The China Banking and Insurance Regulatory Commission (CBIRC) recently issued the “CBIRC Office Guidance Opinions Concerning Driving Supply Chain Financing to Service the Real Economy” (中国银保监会办公厅关于推动供应链金融服务实体经济的指导意见) to the country’s policy banks, large-scale banks, joint-stock banks and foreign-invested banks, according to a report from Diyi Caijing.

CBIRC also reportedly sent the regulatory document to members of China’s insurance sector, as well as the peak bodies for the country’s banking and insurance sectors.

The Guidance Opinions called for “upholding the veracity of transaction conditions and strengthening regulation of supply chain finance.”

CBIRC specifically requires that banks and insurers “rely upon core supply chain finance enterprises to provide a raft of comprehensive financial services including finance, settlement and cash management to upstream and downstream supply chain enterprises, based upon the real transactions between core enterprises and upstream and downstream supply chain enterprises, and various forms of information including overall logistics information, information flows and fund flows.”

The Guidance Opinions also “encourage banking and insurance entities to establish supply chain finance operation management departments (centres); strengthen centralised, unified management of supply chain finance operations, drive the innovative growth of supply chain finance operations, and accelerate the training of specialist teams.”

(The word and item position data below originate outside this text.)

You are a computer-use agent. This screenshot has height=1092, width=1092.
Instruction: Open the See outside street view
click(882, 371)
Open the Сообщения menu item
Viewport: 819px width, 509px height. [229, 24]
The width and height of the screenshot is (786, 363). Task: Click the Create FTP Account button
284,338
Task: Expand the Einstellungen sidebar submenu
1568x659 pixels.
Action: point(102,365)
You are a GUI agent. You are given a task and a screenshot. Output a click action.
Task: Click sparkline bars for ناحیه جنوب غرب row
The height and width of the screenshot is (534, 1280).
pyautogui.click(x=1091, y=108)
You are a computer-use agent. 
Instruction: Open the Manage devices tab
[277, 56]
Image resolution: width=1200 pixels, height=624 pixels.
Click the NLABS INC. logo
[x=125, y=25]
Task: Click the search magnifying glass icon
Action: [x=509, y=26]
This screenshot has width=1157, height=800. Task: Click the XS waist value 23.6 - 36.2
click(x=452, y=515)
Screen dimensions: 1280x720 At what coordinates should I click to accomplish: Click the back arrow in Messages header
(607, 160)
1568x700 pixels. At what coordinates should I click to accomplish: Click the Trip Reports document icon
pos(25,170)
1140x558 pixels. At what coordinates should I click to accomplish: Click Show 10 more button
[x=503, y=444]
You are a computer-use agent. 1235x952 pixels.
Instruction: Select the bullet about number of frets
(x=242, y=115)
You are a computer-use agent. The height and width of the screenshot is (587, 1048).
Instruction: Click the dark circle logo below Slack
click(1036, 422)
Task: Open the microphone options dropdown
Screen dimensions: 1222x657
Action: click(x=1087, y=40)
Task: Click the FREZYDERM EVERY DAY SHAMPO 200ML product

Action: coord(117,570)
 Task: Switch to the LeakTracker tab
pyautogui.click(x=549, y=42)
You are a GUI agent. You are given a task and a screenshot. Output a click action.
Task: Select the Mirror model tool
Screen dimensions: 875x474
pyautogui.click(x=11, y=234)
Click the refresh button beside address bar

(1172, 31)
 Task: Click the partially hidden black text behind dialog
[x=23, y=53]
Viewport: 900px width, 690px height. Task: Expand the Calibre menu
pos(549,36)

The move from CBIRC arrives following reports that members of China’s wealth management sector are using fraudulent forms of supply chain financing to tap funds, leading to a recent major scandal involving Camsing Global (承兴国际) and Nuoya Fortune (诺亚财富).

“These types of operations are an ‘open secret’ in the industry,” said one veteran risk controller to 21st Century Business Herald.

“Some third-party wealth management companies and privately offered funds are engaging in [other] financing in the name of supply chain financing – cases of fraudulence are more severe than imagined by the market.”